▸ **WHAT YOU SHOULD DO**
Search the entries below for the word "will" and copy each line that has it.
========================================
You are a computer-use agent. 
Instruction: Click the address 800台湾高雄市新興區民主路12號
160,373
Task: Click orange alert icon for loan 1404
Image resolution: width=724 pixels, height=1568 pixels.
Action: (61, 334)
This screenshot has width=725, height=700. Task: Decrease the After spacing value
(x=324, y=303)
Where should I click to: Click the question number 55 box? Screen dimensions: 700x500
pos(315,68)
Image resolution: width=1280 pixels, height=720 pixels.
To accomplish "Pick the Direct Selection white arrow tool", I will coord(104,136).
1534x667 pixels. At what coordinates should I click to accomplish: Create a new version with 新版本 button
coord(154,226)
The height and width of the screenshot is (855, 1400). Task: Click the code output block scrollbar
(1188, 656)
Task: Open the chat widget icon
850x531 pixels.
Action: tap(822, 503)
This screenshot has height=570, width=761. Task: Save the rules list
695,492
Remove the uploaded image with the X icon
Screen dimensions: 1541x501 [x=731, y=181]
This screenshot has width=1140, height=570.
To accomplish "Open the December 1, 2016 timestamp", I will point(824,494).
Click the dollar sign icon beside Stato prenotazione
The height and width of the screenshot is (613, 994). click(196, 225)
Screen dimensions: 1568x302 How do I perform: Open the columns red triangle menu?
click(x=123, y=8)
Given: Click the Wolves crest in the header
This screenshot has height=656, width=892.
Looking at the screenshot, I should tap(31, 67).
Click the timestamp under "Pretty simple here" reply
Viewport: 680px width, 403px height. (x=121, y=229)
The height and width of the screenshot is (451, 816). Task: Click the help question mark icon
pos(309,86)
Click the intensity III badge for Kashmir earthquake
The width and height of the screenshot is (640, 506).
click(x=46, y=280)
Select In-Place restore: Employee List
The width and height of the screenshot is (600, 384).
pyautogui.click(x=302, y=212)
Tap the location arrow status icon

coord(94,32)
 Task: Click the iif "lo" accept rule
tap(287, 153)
========================================
▸ **EXPECTED ANSWER**
To accomplish "Pick the Direct Selection white arrow tool", I will coord(104,136).
To accomplish "Open the December 1, 2016 timestamp", I will point(824,494).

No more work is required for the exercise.